◆ **Work order**
Retype the entries. Match them exactly.

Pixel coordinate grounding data
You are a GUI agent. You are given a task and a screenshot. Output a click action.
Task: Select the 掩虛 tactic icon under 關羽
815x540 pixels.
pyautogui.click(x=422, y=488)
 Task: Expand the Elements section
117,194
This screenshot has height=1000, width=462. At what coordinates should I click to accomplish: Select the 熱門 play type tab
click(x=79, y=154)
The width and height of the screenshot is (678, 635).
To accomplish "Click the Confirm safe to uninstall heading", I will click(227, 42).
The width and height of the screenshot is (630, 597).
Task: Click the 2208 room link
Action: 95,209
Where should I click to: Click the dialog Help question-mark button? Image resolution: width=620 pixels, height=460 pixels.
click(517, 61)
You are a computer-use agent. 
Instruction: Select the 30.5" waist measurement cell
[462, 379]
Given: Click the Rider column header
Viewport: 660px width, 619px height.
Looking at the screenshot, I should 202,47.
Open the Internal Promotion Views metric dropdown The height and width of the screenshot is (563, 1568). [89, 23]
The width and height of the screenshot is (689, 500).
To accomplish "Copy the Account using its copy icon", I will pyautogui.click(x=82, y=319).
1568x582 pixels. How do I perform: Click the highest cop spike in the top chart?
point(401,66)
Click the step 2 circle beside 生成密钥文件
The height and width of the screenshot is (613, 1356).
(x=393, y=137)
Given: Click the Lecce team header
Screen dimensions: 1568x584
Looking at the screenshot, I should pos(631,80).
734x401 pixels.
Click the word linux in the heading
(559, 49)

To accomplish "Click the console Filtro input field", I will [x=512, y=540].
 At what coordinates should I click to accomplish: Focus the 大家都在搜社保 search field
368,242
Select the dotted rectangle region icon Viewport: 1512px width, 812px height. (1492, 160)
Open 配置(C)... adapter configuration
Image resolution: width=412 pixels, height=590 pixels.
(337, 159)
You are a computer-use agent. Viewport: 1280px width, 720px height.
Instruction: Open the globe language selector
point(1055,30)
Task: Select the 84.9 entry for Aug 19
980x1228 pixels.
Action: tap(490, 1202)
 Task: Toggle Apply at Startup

◆ **Result of this exercise**
You are a GUI agent. You are given a task and a screenshot. Output a click action.
Task: Select the 掩虛 tactic icon under 關羽
815x540 pixels.
pyautogui.click(x=422, y=488)
 Task: Expand the Elements section
117,194
This screenshot has height=1000, width=462. At what coordinates should I click to accomplish: Select the 熱門 play type tab
click(x=79, y=154)
The width and height of the screenshot is (678, 635).
To accomplish "Click the Confirm safe to uninstall heading", I will click(227, 42).
The width and height of the screenshot is (630, 597).
Task: Click the 2208 room link
Action: 95,209
Where should I click to: Click the dialog Help question-mark button? Image resolution: width=620 pixels, height=460 pixels.
click(517, 61)
You are a computer-use agent. 
Instruction: Select the 30.5" waist measurement cell
[462, 379]
Given: Click the Rider column header
Viewport: 660px width, 619px height.
Looking at the screenshot, I should 202,47.
Open the Internal Promotion Views metric dropdown The height and width of the screenshot is (563, 1568). [89, 23]
The width and height of the screenshot is (689, 500).
To accomplish "Copy the Account using its copy icon", I will pyautogui.click(x=82, y=319).
1568x582 pixels. How do I perform: Click the highest cop spike in the top chart?
point(401,66)
Click the step 2 circle beside 生成密钥文件
The height and width of the screenshot is (613, 1356).
(x=393, y=137)
Given: Click the Lecce team header
Screen dimensions: 1568x584
Looking at the screenshot, I should pos(631,80).
734x401 pixels.
Click the word linux in the heading
(559, 49)

To accomplish "Click the console Filtro input field", I will [x=512, y=540].
 At what coordinates should I click to accomplish: Focus the 大家都在搜社保 search field
368,242
Select the dotted rectangle region icon Viewport: 1512px width, 812px height. (1492, 160)
Open 配置(C)... adapter configuration
Image resolution: width=412 pixels, height=590 pixels.
(337, 159)
You are a computer-use agent. Viewport: 1280px width, 720px height.
Instruction: Open the globe language selector
point(1055,30)
Task: Select the 84.9 entry for Aug 19
980x1228 pixels.
Action: tap(490, 1202)
 Task: Toggle Apply at Startup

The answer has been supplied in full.